[Stored data entries]

----

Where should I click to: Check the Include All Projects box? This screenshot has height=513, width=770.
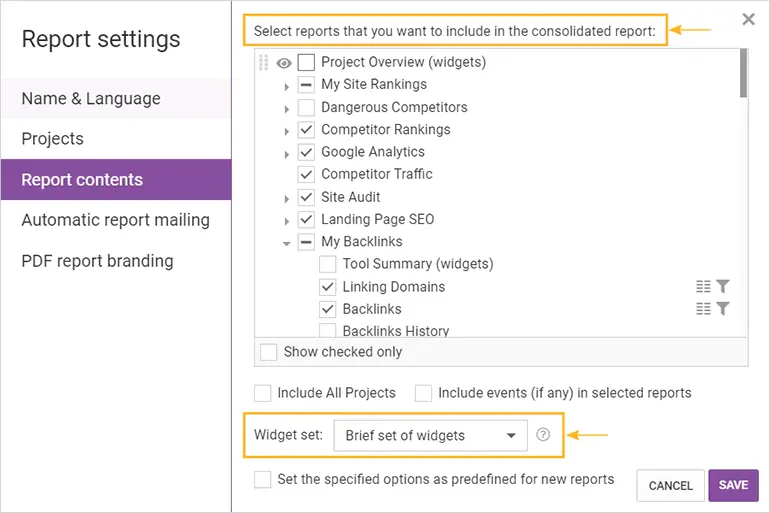coord(262,393)
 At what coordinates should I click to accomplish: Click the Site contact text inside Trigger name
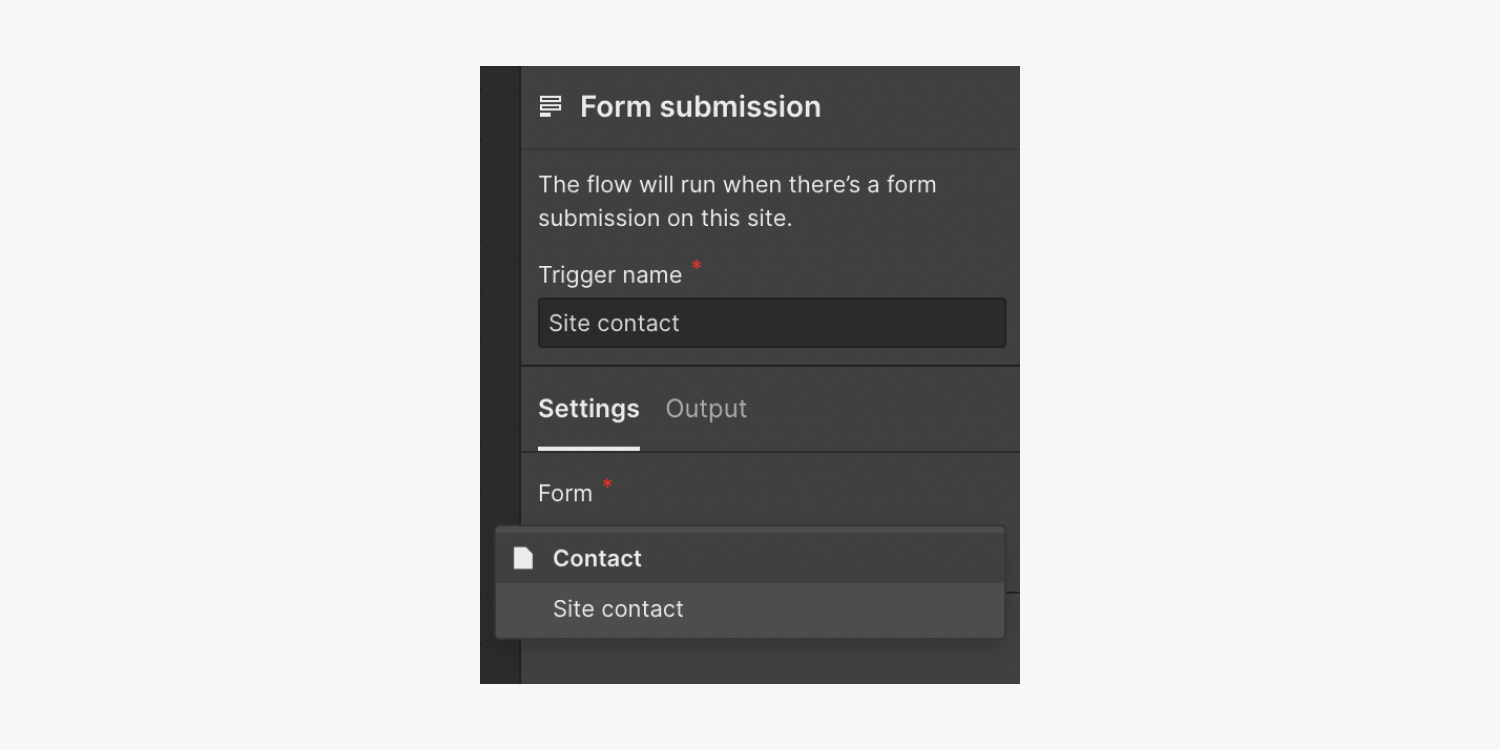point(614,323)
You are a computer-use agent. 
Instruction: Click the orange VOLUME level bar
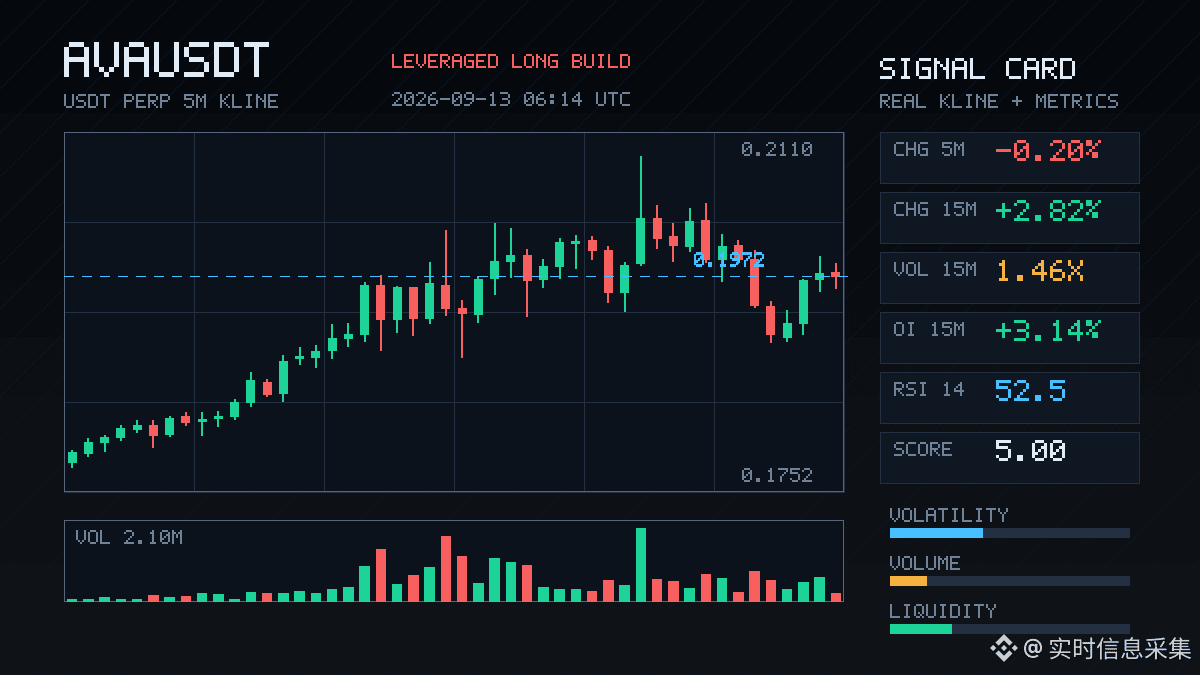click(x=908, y=581)
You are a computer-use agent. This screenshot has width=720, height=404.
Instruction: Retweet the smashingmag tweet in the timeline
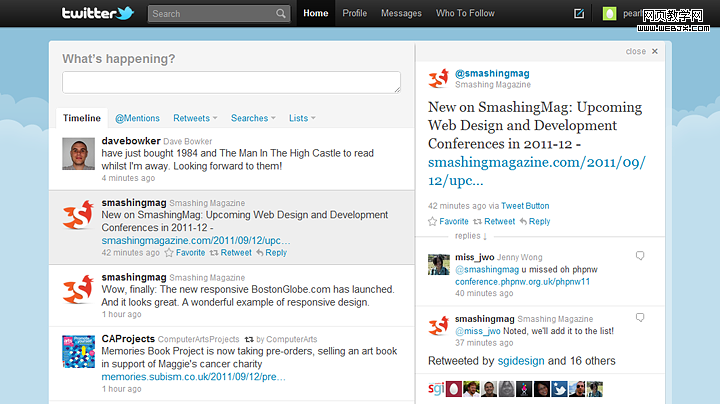click(230, 253)
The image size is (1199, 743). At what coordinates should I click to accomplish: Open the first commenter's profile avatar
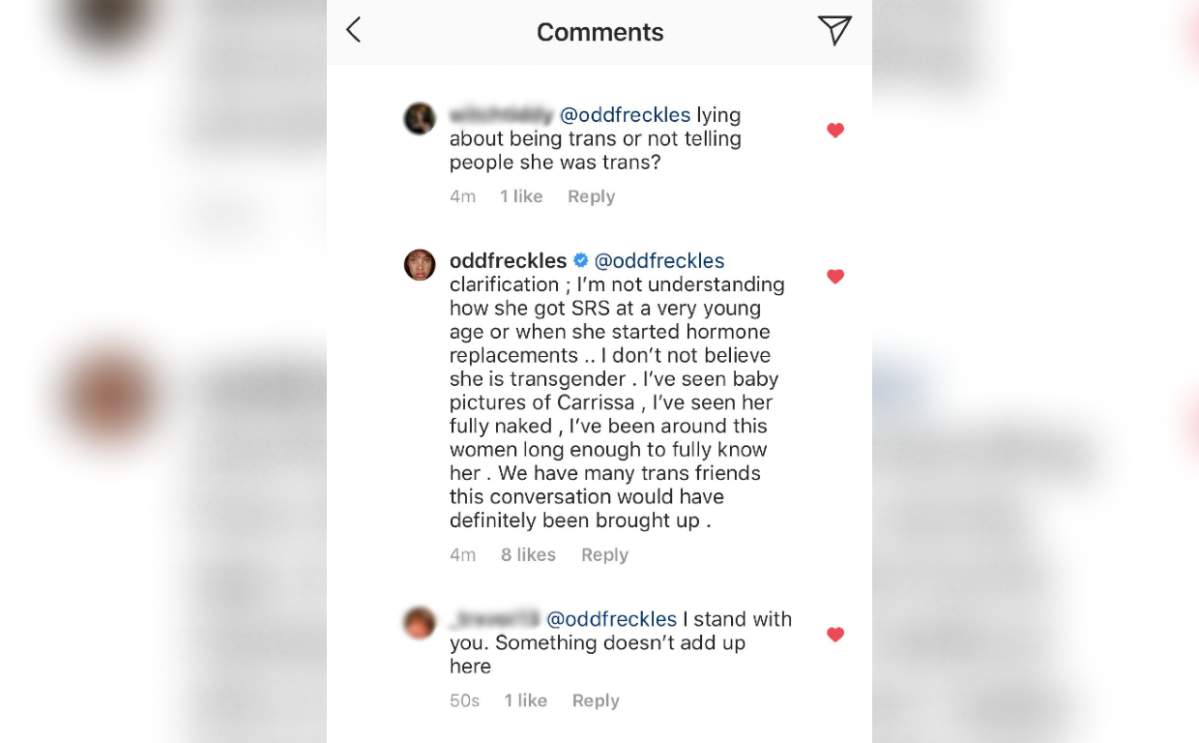coord(419,118)
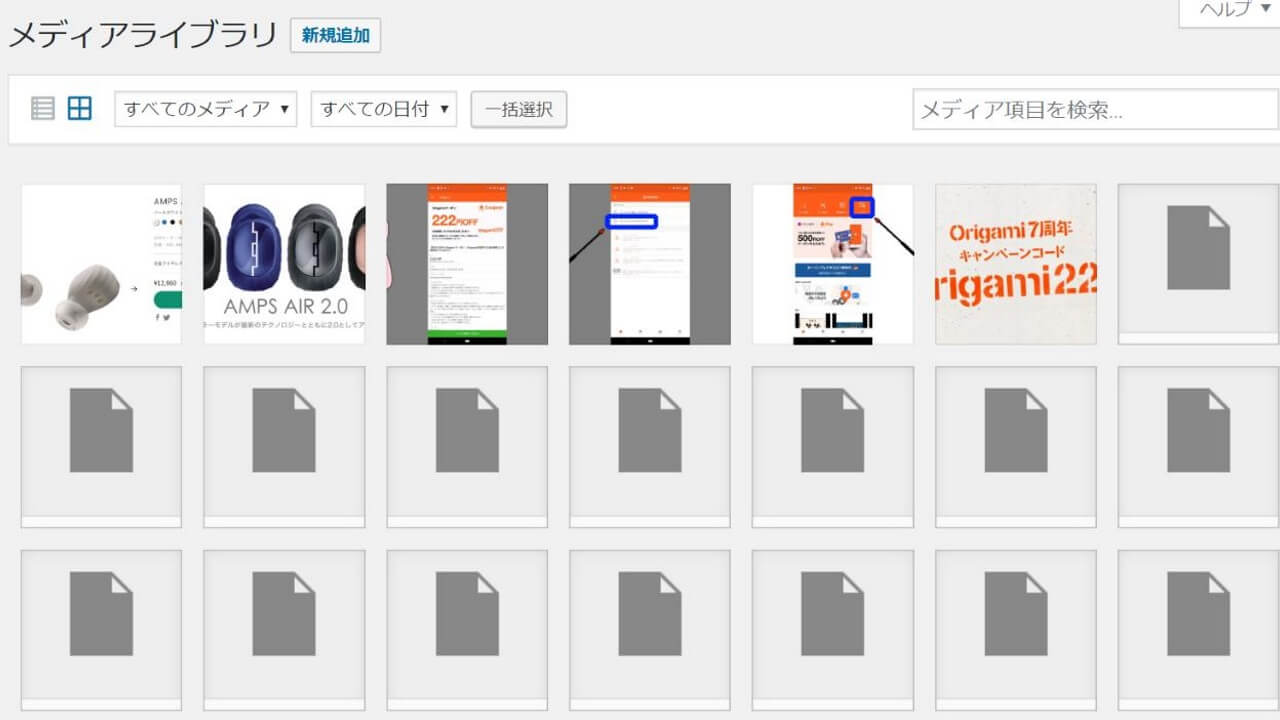Select screenshot thumbnail with blue outlined text field

tap(650, 264)
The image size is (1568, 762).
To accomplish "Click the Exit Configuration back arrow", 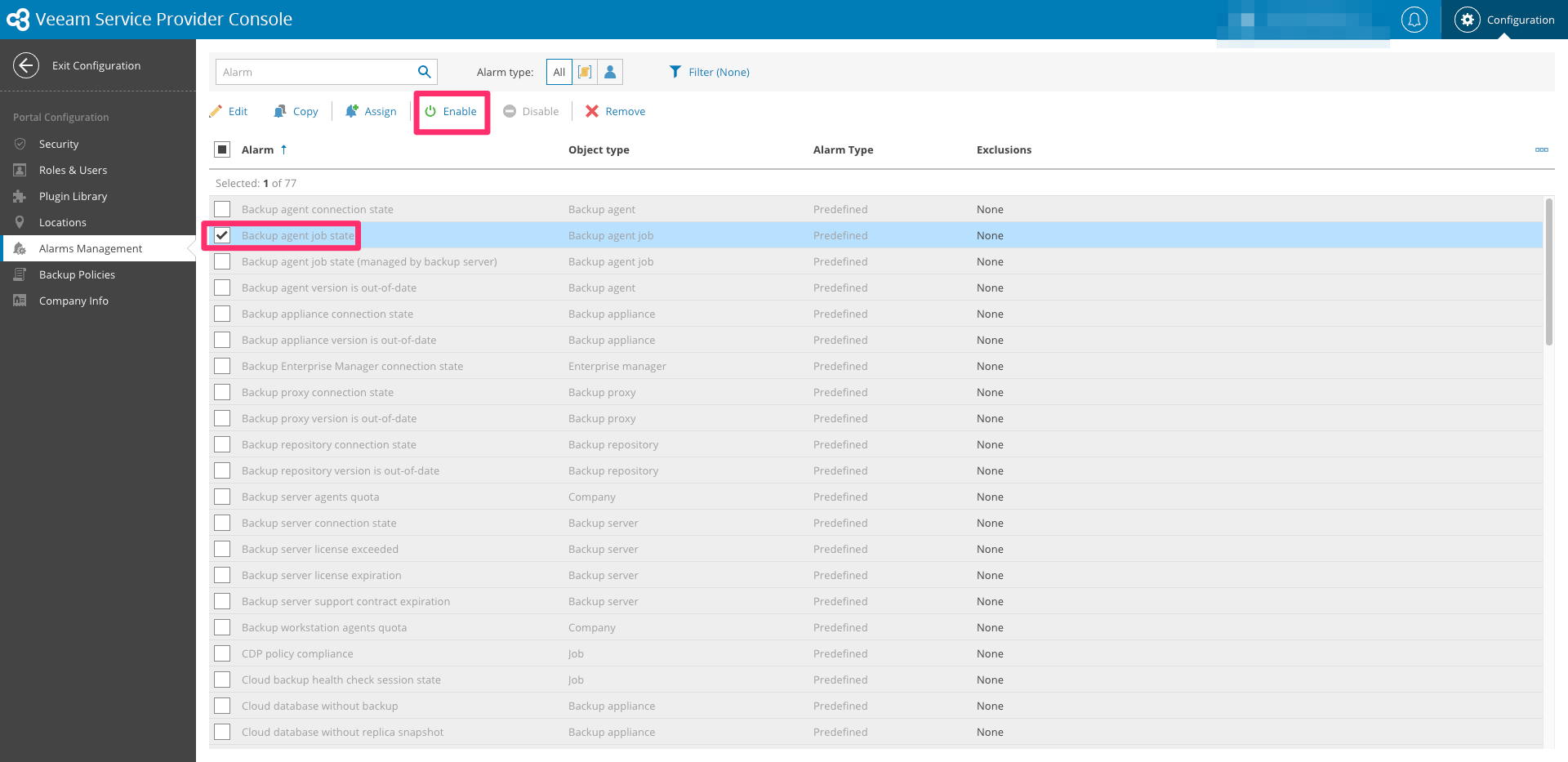I will pyautogui.click(x=26, y=65).
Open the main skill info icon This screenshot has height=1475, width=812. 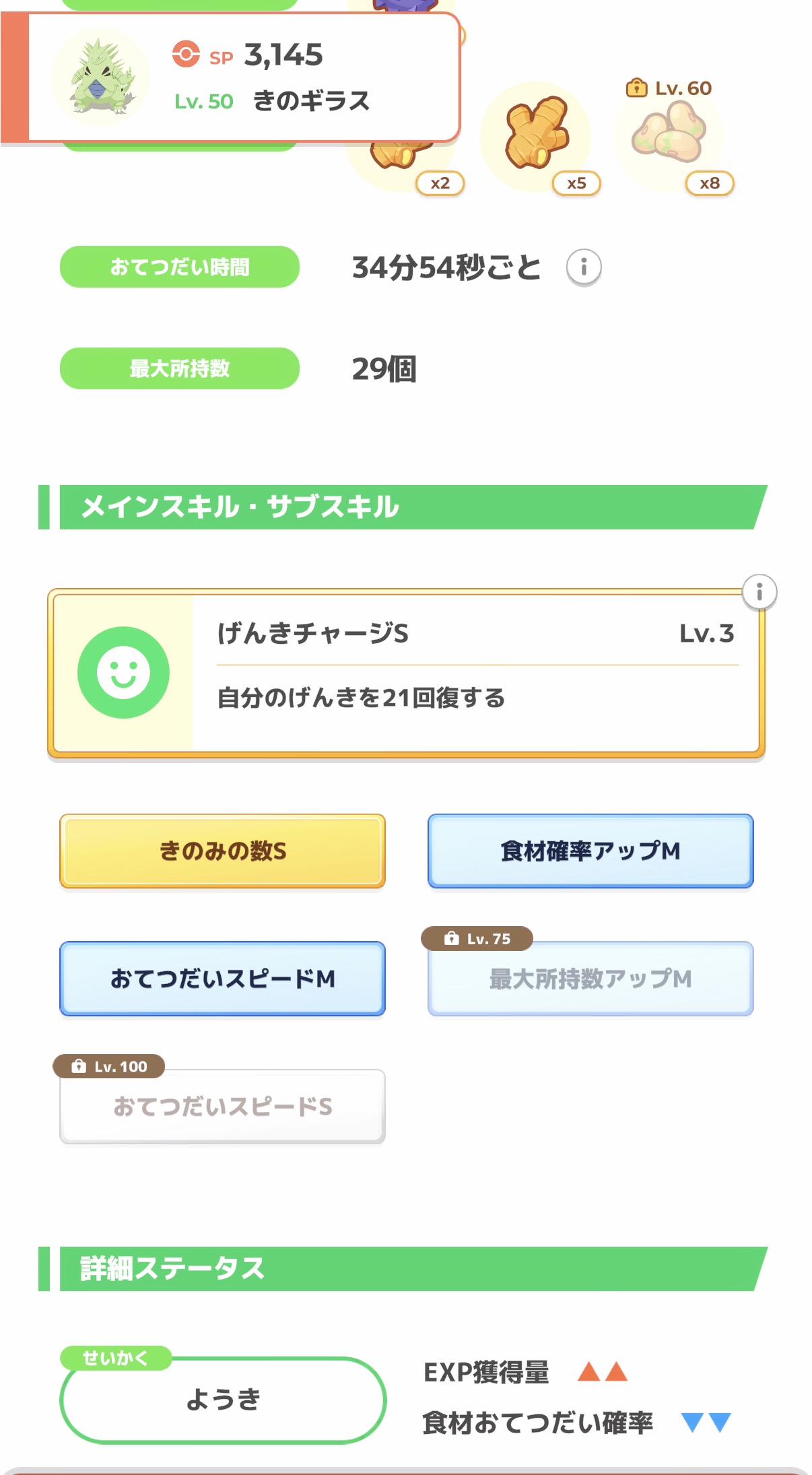759,592
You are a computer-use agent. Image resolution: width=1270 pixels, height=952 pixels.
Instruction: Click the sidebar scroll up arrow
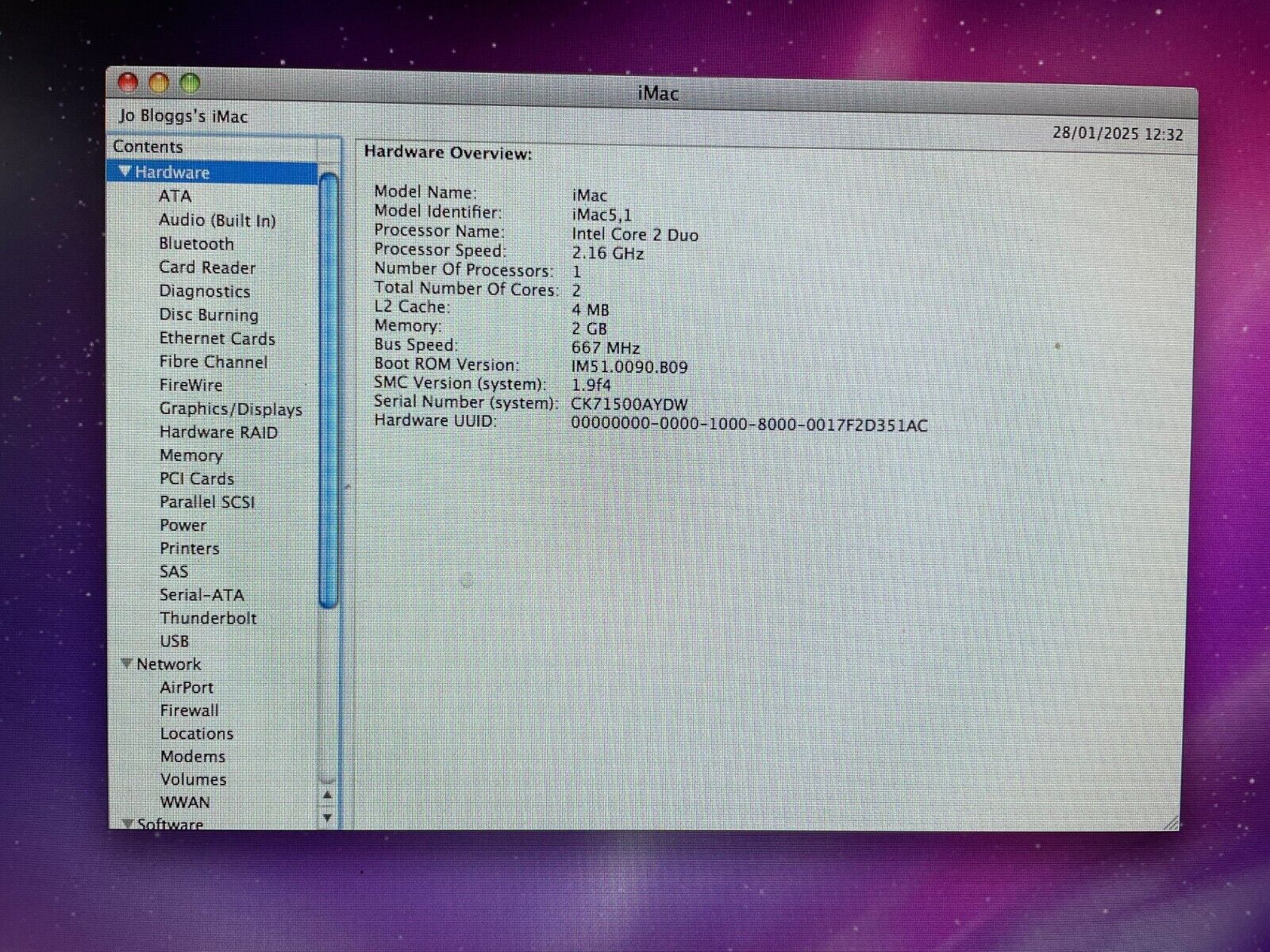point(327,796)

----

--- Task description ---
From the opening line of the entries, copy each line exactly until the line with "You are a computer-use agent. This", which is copied as well; leave out pictures.

--- Exercise answer ---
Where should I click to: Check the Include All Projects box? This screenshot has height=513, width=770.
coord(262,393)
 At what coordinates should I click to accomplish: Click the Site contact text inside Trigger name
point(614,323)
You are a computer-use agent. 
Instruction: Click the orange VOLUME level bar
click(x=908, y=581)
You are a computer-use agent. This screenshot has width=720, height=404.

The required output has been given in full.